From: Chris Wilson (PSD) <cwilso@microsoft.com>
Date: Fri, 8 Dec 1995 09:11:00 -0800
Message-Id: <c=US%a=_%p=msft%l=RED-73-MSG951208091058KI003307@red-02-imc.itg.microsoft.com>
To: "www-style@w3.org" <www-style@w3.org>
Chris Lilley, Technical Author and JISC representative to W3C 
>Chris Wilson says:
>> I would say [...] _encapsulates_ an attribute 
>> specification.  The end of the attribute  value might otherwise need to 
be 
>> terminated by a ) or a , (context sensitivity or grouping, respectively).
>
>Context sensitivity _requires_ (using current syntax) ( and ) anyway.

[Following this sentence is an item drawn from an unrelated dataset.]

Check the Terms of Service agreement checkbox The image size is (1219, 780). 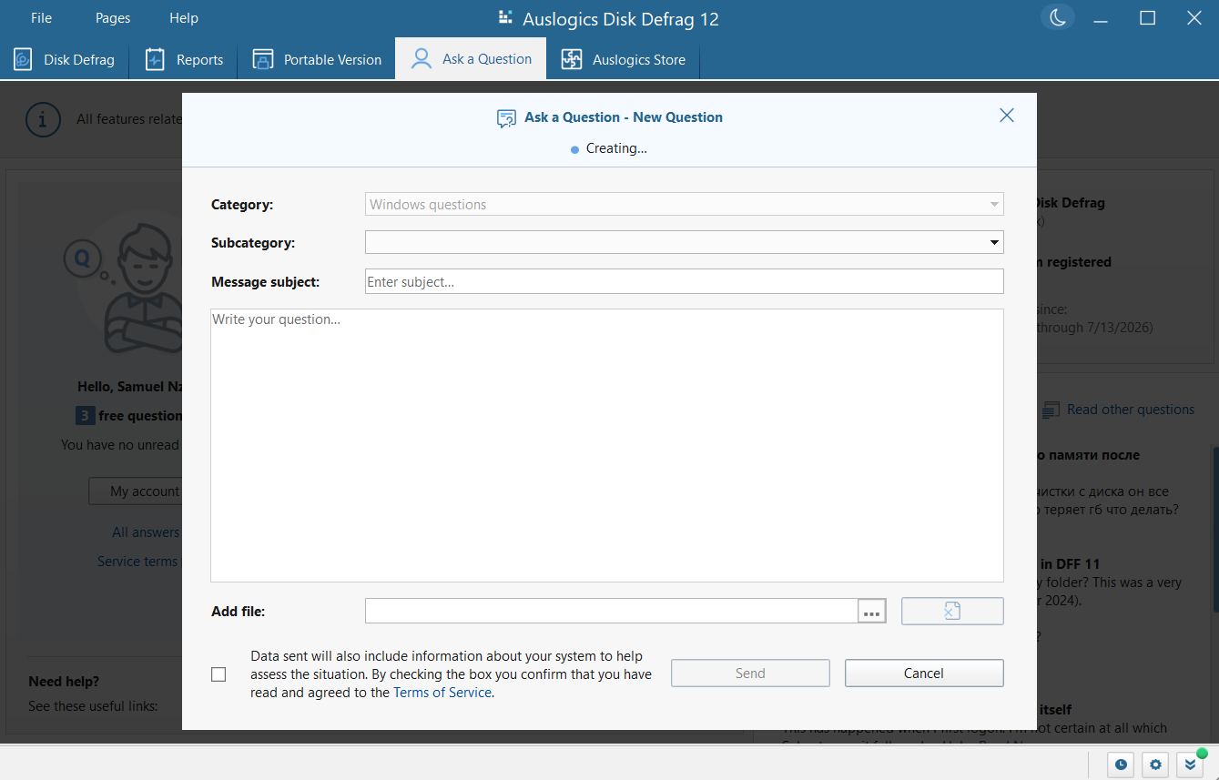pos(218,674)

I know that... I do read specs...

>So it is not a case of "might otherwise require". There is absolutely no 
>ambiguity and no need to terminate anything with a superfluous extra token.
>
>I suspect the only reason you think it is needed is the choice of [ as a
>token to announce that an attribute value is coming. We are used to seeing 
[ 
>matched up with ]

I did not say it was necessary.  Exactly, we are used to seeing [ matched up 
with ].  Mindset is, as I have said, a powerful thing.

>Tell me, if I have foo.bar, should that be followed by a trailing ] or not. 
Why?

Certainly not - it is not encapsulated.  There was no [ beginning the item, 
why should there be a ] to end it?  I don't want a syntax that has a single 
required token-delimiter, I just want some logical encapsulation.

My point was that if you throw out the closing ], any of the characters 
"),{" might end the selector, instead of only "]".

>> I'd still vote for it, the same way I wish <LI> were forced to be a 
>> container.
>
>LI *is a container. What is your point here?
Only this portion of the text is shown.